改訂新版 世界大百科事典 「軍役衆」の意味・わかりやすい解説
軍役衆 (ぐんやくしゅう)
戦国時代に新たに百姓身分から分離されて軍役を負わされた者。1563年(永禄6)の《恵林寺領御検地日記》には,勤軍役御家人衆(同心衆)12名,惣百姓145名とならんで,軍役衆23名が記載されている。これを本来検地日記の一部であった〈恵林寺領穀米幷公事諸納物帳〉とともに見てみると,同心衆は甲斐武田氏の部将の同心として寄親・寄子制の末端に編成される家臣であり,検地の対象となった名請地は御恩として本領安堵がされている。

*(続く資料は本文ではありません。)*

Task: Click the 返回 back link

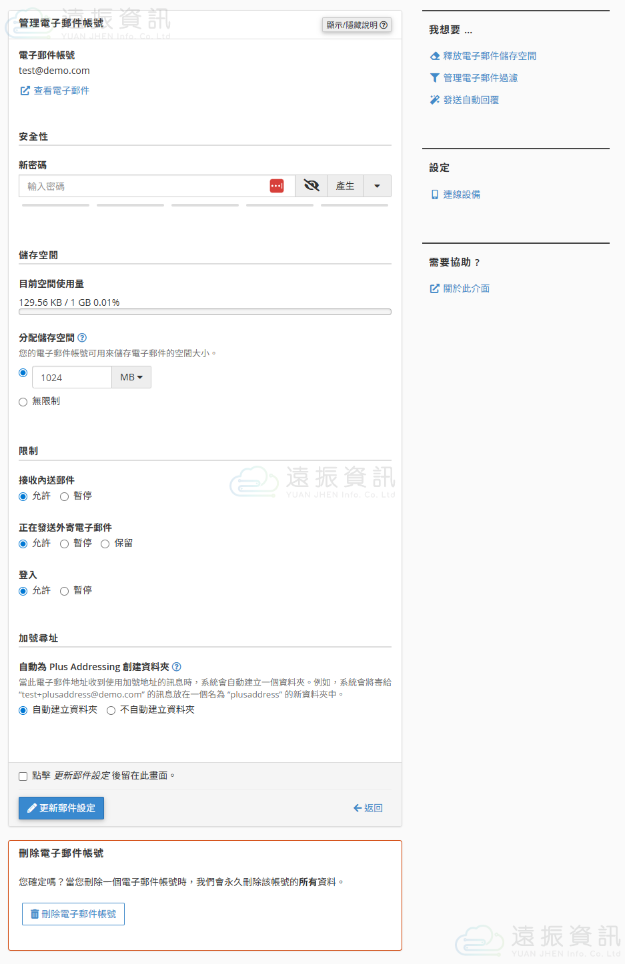Action: [x=368, y=808]
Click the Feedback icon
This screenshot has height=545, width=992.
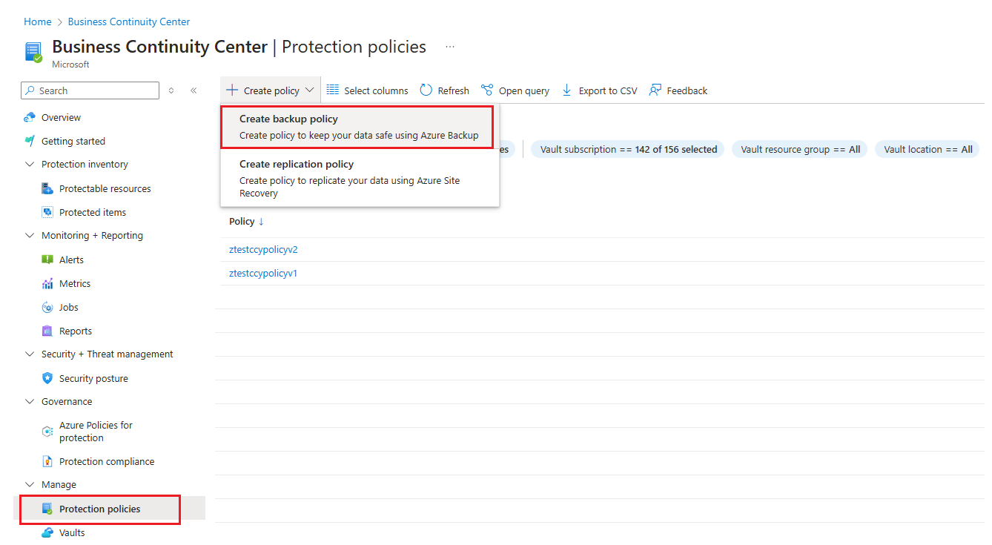(x=655, y=90)
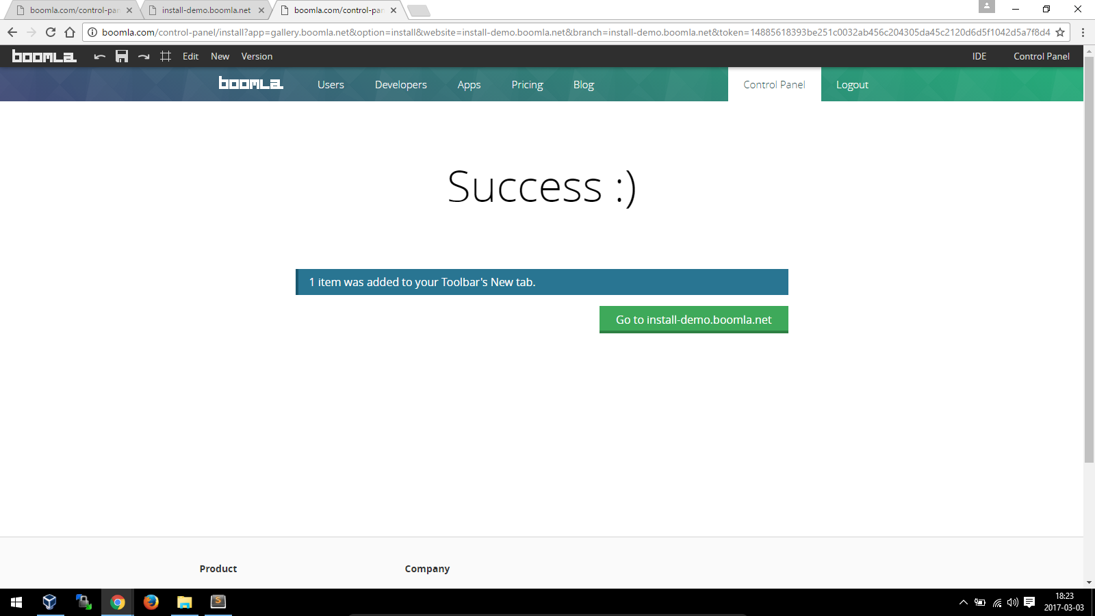1095x616 pixels.
Task: Go to browser home page icon
Action: tap(70, 32)
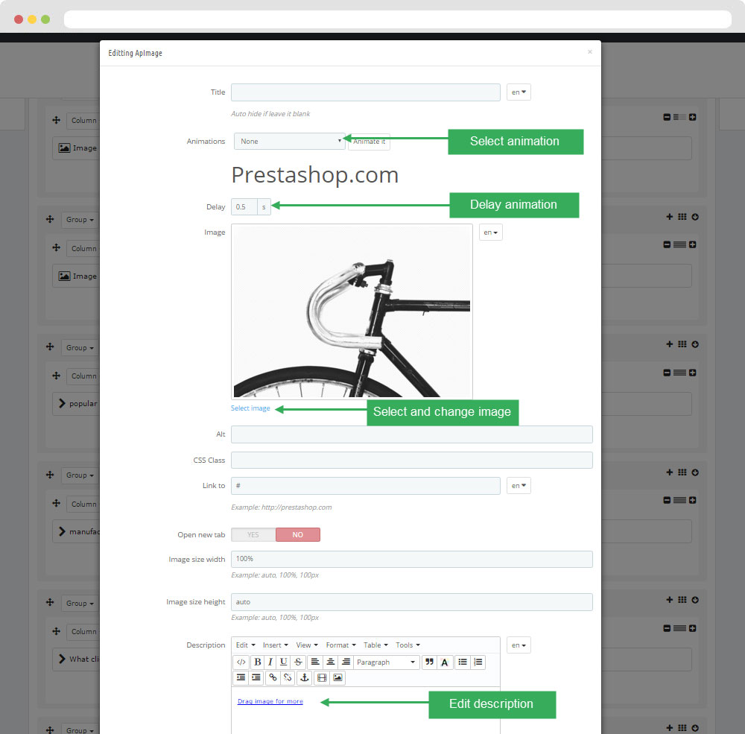Insert media video in description
745x734 pixels.
322,677
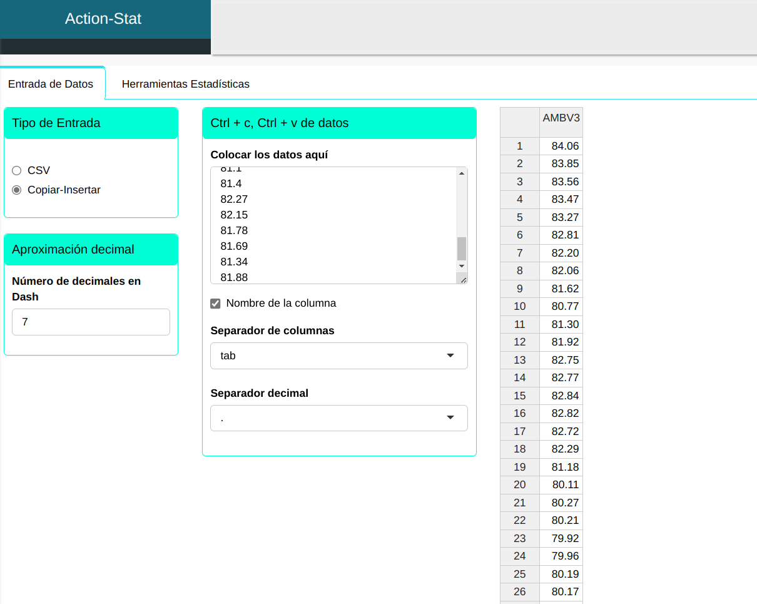Screen dimensions: 757x604
Task: Click the scroll up arrow in data textarea
Action: point(462,173)
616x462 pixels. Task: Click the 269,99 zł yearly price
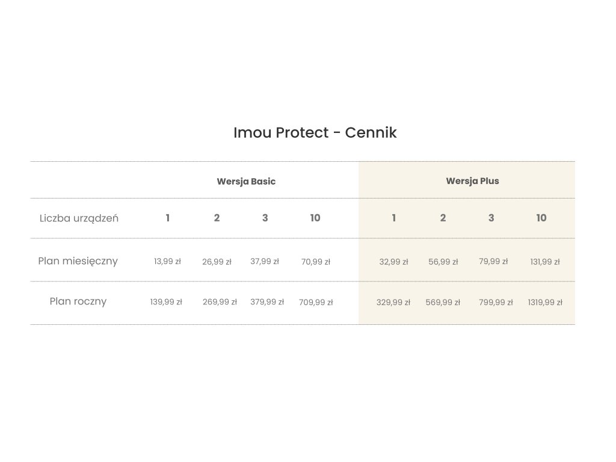click(x=220, y=302)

これに対し軍役衆は,本来惣百姓と同様に名田を保有してきた名主であり,本年貢と諸役,夫役を納入していた。しかし惣百姓の場合には検地結果の踏出分をいったん武田氏が没収し,それを含めて新しく創出された名請高の何割かは控除されても結局賦課が加重されたのに,軍役衆の場合では踏出分が武田氏による恩給として再給付がなされ,これについては年貢の免除をうけるかわりに軍役を負わされた。この武田氏治下での,軍役衆として設定された者には彼らが所有する名田の検地を免除され,かりに検地をしてもその増分が恩給として与えられるという原則は,今川氏や後北条氏の場合にも見られる。